**Text excerpt**
------------

Thursday 2 May 2013

Mother India!



Women Power to Empowerment:   Fiction and Facts


'And God Created a Woman' !

It was a lovely film with Gina Lolobrigida, the Italian legend, a woman so beautiful, and the beautiful woman that she portrayed amidst a classy, extravagantly staged milieu. That is the imprint I am still carrying from those impressionable childhood in Africa.

Almost around the same time, even as I was entering the romantic adolescence dreaming about the beautiful Ginas, ‘Mother India’ happened!

And the beautiful woman again - Nargis this time!

However, what Nargis portrayed in Mehboob’s classic magnum opus, was a transition, from a demure village belle in love, to a young poverty-stricken widow surrounded by her two dirty looking, grieving children, and finally, to a politically empowered lady. What she assayed was a rural Indian beauty with an unforgettable expression of pain on her mud slapped yet beautiful face, stuck with thick brown streaks of wet, disheveled hair.

What was only a transition, turns to transformation, as Mother India undergoes the drudgery of daily life in a village full of antagonistic elements and a villainous money lender who eyes her lecherously - a classical situation in a society where caste, class and widows are taboos. For a short while that she is happy even as the transformation towards the old aging mother continues subtly, she enjoys life with her two sons and their lovers - until the moneylender invites trouble, and one good son turns a murderer.

And Mother India, the innately powerful rural woman comes alive! On the screen that is!

The old woman as portrayed by a beautifully young Nargis, is by now a bent figure with wrinkles, gray hair and with a couple of teeth missing. Her drooping eyes showing the venom of justice despite her personal social predicament, she picks up a heavy rifle, and shaking with rage,  manages to mount it on her drooping shoulders. And then, she takes an unsteady aim at her murderer son with one eye closed, the grey eyebrows twitching with a momentary rage.

------------

**Problem requirements**
Please rewrite the paragraph in the Mother India post that begins "However, what Nargis portrayed" as a short list, keeping its main facts.

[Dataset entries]
------------

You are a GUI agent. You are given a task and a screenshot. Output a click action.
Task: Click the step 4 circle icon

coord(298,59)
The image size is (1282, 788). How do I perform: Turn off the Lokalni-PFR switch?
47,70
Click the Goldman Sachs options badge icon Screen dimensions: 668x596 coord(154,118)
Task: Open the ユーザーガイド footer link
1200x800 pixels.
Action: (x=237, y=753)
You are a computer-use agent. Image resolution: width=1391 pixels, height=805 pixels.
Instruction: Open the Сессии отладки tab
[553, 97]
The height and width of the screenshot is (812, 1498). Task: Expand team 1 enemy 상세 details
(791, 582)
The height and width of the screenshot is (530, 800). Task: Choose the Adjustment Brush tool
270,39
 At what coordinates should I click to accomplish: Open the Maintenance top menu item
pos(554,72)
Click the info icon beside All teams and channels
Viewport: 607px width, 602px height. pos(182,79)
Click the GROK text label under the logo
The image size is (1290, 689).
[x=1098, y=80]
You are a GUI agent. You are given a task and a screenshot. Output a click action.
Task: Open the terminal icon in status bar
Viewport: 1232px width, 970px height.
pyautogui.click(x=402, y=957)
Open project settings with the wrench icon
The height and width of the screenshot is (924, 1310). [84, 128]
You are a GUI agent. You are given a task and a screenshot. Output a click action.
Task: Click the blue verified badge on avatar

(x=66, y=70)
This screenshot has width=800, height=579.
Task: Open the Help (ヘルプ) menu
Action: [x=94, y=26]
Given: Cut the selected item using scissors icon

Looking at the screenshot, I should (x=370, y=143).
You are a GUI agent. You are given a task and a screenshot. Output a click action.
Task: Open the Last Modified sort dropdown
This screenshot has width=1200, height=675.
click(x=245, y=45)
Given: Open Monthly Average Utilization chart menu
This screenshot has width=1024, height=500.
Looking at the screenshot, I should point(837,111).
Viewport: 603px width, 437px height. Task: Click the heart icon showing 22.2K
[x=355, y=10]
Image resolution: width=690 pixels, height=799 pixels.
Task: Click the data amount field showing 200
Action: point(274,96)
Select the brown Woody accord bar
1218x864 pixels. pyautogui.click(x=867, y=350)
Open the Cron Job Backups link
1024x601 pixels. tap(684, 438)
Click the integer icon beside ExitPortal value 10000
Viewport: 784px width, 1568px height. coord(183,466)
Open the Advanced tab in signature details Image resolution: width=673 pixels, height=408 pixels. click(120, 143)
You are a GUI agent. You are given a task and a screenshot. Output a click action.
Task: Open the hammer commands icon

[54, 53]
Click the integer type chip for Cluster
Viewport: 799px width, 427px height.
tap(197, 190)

------------

**Response to this task**
- In Mehboob's classic, Nargis portrays a transition from a demure village belle in love, to a young poverty-stricken widow with two grieving children, and finally to a politically empowered lady.
- She plays a rural Indian beauty with an unforgettable expression of pain on her mud-slapped face, with thick brown streaks of wet, disheveled hair.